C’est ce chemin que je voudrais retracer. Je le ferai forcément d’une manière approximative et incomplète, car toute expérience de ce type s’enracine dans un passé lointain et dans les méandres de la vie intérieure. L’éloignement dans le passé pose un problème de mémoire. Nous nous sommes mariés à Saint-Casimir il y a trente-deux ans ; quant aux souvenirs d’enfance, on sait à quel point ils sont sujets à la déformation. Cependant, dans toute vie, certains événements ont un relief particulier. Ils jalonnent la chronologie personnelle, ils sont des repères, ils marquent des périodes. Et puis les traces écrites peuvent venir à notre secours dans la reconstitution de notre vécu et de nos pensées. En ce qui concerne ce que je peux appeler une conversion, ces traces sont très peu nombreuses. J’en détiens certaines que j’ai retrouvées dans un cahier qui date de mon premier séjour en Pologne. Il contient quelques pages dans lesquelles j’essaie de saisir les étapes qui précèdent mon mariage religieux. Elles s’inscrivent dans le temps, mais elles sont, en fait, des moments spirituels. La première page est relative à notre séjour à Tolède en février 1981. Voici ce que je note, à la mi-décembre 1982 : « À Tolède, révélation de la peinture du Greco. Une peinture qui ne veut qu’éclairer le dedans et qui se moque du reste. Elle cherche la lumière du dedans et la fait ruisseler sur les corps, les tissus ; elle éclate dans les ciels. Les ébauches montrent une énergie folle, électrique, qui se décharge. Une peinture qui retourne l’être comme on retourne la peau d’un animal, une peinture pour montrer l’âme. – Dans la maison du Greco : le peintre se confessait, communiait. Le prie-Dieu. Le crucifix. Tout cela m’a fortement ébranlé. » À mon grand étonnement, ces notes ne parlent pourtant pas de l’essentiel. Avant de nous rendre à la maison du Greco, nous avions visité l’église Santo Tomé et découvert l’œuvre grandiose du peintre L’Enterrement du comte d’Orgaz. Jamais ce tableau n’a quitté mes souvenirs, pas plus que le moment lumineux de cette découverte : c’est devant lui que l’exceptionnel se produit.
Il fait gris quand nous pénétrons dans l’église. Au fond, dans une nef latérale, nous arrivons devant l’énorme toile encadrée par des piliers de marbre. Dans l’obscurité du lieu, c’est comme un lever de soleil.

==============================

Consignes:
1 – Répondez aux questions suivantes à partir du texte fourni.
(a) Où le mariage a-t-il été célébré ?
(b) En quel mois et quelle année a eu lieu le séjour à Tolède ?
(c) Dans quelle église se trouve le tableau L'Enterrement du comte d'Orgaz ?
2 – Relevez tous les noms propres de lieux mentionnés dans le texte fourni.

Extraits d'enregistrements:
==============================

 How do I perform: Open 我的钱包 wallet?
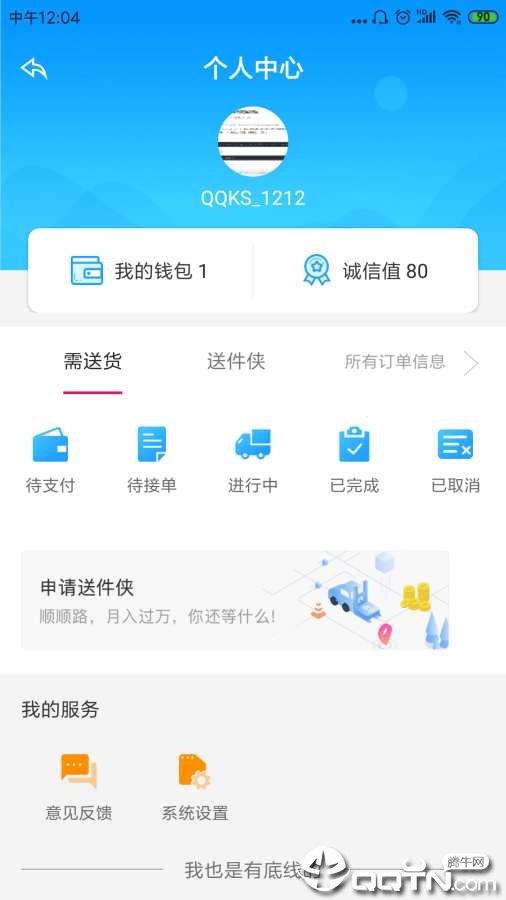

==============================

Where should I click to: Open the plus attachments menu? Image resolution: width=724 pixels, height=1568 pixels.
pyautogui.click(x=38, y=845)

==============================

Corrigé:
1 –
(a) À Saint-Casimir.
(b) En février 1981.
(c) Dans l'église Santo Tomé.

2 –
- Saint-Casimir
- Pologne
- Tolède
- Santo Tomé